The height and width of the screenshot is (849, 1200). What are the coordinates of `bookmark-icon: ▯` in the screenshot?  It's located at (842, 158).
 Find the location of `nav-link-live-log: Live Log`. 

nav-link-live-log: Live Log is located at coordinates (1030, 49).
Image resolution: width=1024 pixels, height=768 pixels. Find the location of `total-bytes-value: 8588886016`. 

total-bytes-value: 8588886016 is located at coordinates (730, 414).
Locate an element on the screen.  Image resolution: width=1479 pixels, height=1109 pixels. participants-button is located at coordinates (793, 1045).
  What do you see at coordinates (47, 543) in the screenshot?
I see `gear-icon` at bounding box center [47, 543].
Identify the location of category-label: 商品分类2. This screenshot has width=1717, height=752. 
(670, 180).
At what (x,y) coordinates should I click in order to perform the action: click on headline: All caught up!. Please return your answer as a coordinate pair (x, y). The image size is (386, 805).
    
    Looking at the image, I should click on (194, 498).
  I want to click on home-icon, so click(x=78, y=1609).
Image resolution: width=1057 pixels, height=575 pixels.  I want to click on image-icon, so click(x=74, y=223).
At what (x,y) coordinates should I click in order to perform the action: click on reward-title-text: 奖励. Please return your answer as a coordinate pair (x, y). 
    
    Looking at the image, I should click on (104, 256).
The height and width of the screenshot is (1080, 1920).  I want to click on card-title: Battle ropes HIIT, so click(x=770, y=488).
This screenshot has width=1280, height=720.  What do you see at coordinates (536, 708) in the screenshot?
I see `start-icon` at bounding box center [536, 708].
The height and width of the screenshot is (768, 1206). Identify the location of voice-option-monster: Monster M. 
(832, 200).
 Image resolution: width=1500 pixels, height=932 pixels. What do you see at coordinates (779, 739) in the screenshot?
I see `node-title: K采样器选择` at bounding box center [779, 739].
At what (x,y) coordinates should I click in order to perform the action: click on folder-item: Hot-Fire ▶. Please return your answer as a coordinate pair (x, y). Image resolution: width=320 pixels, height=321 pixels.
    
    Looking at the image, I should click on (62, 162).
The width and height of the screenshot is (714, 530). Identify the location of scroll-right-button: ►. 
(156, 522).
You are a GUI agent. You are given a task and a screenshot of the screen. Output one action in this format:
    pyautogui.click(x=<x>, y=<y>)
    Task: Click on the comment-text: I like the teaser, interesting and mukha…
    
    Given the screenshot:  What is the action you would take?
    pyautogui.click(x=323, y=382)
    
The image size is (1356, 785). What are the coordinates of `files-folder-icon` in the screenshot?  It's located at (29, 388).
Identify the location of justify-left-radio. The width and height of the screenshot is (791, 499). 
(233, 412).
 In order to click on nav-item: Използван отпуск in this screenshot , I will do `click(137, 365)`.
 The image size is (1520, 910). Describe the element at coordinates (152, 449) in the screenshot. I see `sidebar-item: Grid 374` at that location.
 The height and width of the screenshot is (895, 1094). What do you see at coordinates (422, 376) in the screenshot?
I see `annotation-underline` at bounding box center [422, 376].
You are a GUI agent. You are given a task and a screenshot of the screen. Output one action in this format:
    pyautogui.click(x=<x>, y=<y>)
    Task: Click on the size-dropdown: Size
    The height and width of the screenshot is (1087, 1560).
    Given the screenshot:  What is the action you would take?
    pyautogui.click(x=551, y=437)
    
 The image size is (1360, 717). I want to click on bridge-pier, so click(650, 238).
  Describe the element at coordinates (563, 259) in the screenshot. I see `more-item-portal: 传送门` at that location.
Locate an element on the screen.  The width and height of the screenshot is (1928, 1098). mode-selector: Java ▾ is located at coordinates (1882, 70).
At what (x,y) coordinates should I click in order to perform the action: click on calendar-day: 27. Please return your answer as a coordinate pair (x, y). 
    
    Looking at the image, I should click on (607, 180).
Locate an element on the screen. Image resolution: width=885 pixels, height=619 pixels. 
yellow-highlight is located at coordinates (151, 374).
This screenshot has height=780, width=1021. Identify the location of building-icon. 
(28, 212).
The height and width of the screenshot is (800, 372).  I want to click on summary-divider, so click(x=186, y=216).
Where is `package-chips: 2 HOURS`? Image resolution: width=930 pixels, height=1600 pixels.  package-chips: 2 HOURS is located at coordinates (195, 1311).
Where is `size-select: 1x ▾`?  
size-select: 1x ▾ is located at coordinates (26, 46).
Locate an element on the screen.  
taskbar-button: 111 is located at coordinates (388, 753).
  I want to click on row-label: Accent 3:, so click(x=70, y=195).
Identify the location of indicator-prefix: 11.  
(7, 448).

.....

* **YOUR INSTRUCTIONS**: Rewrite the data above, from its first line through the line containing "(670, 180).", as a JSON list of strings with one string per line, skipping blank lines.

* **WRITTEN ANSWER**:
[
  "The height and width of the screenshot is (849, 1200). What are the coordinates of `bookmark-icon: ▯` in the screenshot?  It's located at (842, 158).",
  " Find the location of `nav-link-live-log: Live Log`. ",
  "nav-link-live-log: Live Log is located at coordinates (1030, 49).",
  "Image resolution: width=1024 pixels, height=768 pixels. Find the location of `total-bytes-value: 8588886016`. ",
  "total-bytes-value: 8588886016 is located at coordinates (730, 414).",
  "Locate an element on the screen.  Image resolution: width=1479 pixels, height=1109 pixels. participants-button is located at coordinates (793, 1045).",
  "  What do you see at coordinates (47, 543) in the screenshot?",
  "I see `gear-icon` at bounding box center [47, 543].",
  "Identify the location of category-label: 商品分类2. This screenshot has width=1717, height=752. ",
  "(670, 180)."
]